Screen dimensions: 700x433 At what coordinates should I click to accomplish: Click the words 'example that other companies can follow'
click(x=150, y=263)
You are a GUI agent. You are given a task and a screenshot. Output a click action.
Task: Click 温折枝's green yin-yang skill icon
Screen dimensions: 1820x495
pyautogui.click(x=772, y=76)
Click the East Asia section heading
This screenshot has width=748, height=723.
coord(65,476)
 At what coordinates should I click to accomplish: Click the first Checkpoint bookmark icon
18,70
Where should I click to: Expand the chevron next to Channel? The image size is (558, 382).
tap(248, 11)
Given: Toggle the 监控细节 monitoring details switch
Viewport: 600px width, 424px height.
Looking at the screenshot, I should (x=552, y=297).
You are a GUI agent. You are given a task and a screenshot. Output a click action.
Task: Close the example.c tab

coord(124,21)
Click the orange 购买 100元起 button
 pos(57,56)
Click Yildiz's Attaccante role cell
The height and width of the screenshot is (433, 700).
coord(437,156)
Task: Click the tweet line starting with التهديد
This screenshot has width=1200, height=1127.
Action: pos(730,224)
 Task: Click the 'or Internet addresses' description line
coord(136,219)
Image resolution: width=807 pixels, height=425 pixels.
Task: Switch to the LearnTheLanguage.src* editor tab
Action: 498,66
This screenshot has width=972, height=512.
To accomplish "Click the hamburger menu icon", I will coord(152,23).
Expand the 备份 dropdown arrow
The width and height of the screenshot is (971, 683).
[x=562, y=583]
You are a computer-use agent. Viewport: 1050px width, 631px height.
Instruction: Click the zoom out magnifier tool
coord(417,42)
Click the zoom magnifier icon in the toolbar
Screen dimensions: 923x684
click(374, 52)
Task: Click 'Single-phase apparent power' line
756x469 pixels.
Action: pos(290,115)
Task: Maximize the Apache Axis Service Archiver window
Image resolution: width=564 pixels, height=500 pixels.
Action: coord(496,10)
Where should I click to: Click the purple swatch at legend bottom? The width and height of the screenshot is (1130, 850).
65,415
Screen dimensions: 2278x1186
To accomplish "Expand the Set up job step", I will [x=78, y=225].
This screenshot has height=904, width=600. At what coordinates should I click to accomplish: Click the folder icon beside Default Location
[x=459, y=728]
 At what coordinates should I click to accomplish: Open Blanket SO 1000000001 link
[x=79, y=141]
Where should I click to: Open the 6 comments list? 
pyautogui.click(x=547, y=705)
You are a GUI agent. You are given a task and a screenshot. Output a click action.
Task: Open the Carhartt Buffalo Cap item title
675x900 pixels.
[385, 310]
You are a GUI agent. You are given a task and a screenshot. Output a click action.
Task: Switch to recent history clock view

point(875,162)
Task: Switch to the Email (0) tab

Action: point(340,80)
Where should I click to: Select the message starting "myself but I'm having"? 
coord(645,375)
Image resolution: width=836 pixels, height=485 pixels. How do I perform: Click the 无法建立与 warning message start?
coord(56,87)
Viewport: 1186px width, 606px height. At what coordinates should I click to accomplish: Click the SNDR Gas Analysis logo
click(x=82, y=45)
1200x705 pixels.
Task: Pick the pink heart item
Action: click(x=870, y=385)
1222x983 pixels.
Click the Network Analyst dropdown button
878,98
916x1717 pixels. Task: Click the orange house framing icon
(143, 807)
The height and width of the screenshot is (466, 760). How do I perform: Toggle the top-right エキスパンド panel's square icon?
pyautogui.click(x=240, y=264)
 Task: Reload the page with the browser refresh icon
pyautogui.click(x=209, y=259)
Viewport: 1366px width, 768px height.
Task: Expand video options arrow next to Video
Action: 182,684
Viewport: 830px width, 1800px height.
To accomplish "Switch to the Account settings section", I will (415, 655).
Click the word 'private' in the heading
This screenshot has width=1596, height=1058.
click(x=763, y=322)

* * * * *

### EXERCISE DETAILS
Write every line of the material above again, exactly.

### PROBLEM SOLUTION
Screen dimensions: 700x433 At what coordinates should I click to accomplish: Click the words 'example that other companies can follow'
click(x=150, y=263)
You are a GUI agent. You are given a task and a screenshot. Output a click action.
Task: Click 温折枝's green yin-yang skill icon
Screen dimensions: 1820x495
pyautogui.click(x=772, y=76)
Click the East Asia section heading
This screenshot has width=748, height=723.
coord(65,476)
 At what coordinates should I click to accomplish: Click the first Checkpoint bookmark icon
18,70
Where should I click to: Expand the chevron next to Channel? The image size is (558, 382).
tap(248, 11)
Given: Toggle the 监控细节 monitoring details switch
Viewport: 600px width, 424px height.
Looking at the screenshot, I should (x=552, y=297).
You are a GUI agent. You are given a task and a screenshot. Output a click action.
Task: Close the example.c tab

coord(124,21)
Click the orange 购买 100元起 button
 pos(57,56)
Click Yildiz's Attaccante role cell
The height and width of the screenshot is (433, 700).
coord(437,156)
Task: Click the tweet line starting with التهديد
This screenshot has width=1200, height=1127.
Action: pos(730,224)
 Task: Click the 'or Internet addresses' description line
coord(136,219)
Image resolution: width=807 pixels, height=425 pixels.
Task: Switch to the LearnTheLanguage.src* editor tab
Action: 498,66
This screenshot has width=972, height=512.
To accomplish "Click the hamburger menu icon", I will coord(152,23).
Expand the 备份 dropdown arrow
The width and height of the screenshot is (971, 683).
[x=562, y=583]
You are a computer-use agent. Viewport: 1050px width, 631px height.
Instruction: Click the zoom out magnifier tool
coord(417,42)
Click the zoom magnifier icon in the toolbar
Screen dimensions: 923x684
click(374, 52)
Task: Click 'Single-phase apparent power' line
756x469 pixels.
Action: pos(290,115)
Task: Maximize the Apache Axis Service Archiver window
Image resolution: width=564 pixels, height=500 pixels.
Action: coord(496,10)
Where should I click to: Click the purple swatch at legend bottom? The width and height of the screenshot is (1130, 850).
65,415
Screen dimensions: 2278x1186
To accomplish "Expand the Set up job step", I will [x=78, y=225].
This screenshot has height=904, width=600. At what coordinates should I click to accomplish: Click the folder icon beside Default Location
[x=459, y=728]
 At what coordinates should I click to accomplish: Open Blanket SO 1000000001 link
[x=79, y=141]
Where should I click to: Open the 6 comments list? 
pyautogui.click(x=547, y=705)
You are a GUI agent. You are given a task and a screenshot. Output a click action.
Task: Open the Carhartt Buffalo Cap item title
675x900 pixels.
[385, 310]
You are a GUI agent. You are given a task and a screenshot. Output a click action.
Task: Switch to recent history clock view

point(875,162)
Task: Switch to the Email (0) tab

Action: point(340,80)
Where should I click to: Select the message starting "myself but I'm having"? 
coord(645,375)
Image resolution: width=836 pixels, height=485 pixels. How do I perform: Click the 无法建立与 warning message start?
coord(56,87)
Viewport: 1186px width, 606px height. At what coordinates should I click to accomplish: Click the SNDR Gas Analysis logo
click(x=82, y=45)
1200x705 pixels.
Task: Pick the pink heart item
Action: click(x=870, y=385)
1222x983 pixels.
Click the Network Analyst dropdown button
878,98
916x1717 pixels. Task: Click the orange house framing icon
(143, 807)
The height and width of the screenshot is (466, 760). How do I perform: Toggle the top-right エキスパンド panel's square icon?
pyautogui.click(x=240, y=264)
 Task: Reload the page with the browser refresh icon
pyautogui.click(x=209, y=259)
Viewport: 1366px width, 768px height.
Task: Expand video options arrow next to Video
Action: 182,684
Viewport: 830px width, 1800px height.
To accomplish "Switch to the Account settings section", I will (415, 655).
Click the word 'private' in the heading
This screenshot has width=1596, height=1058.
click(x=763, y=322)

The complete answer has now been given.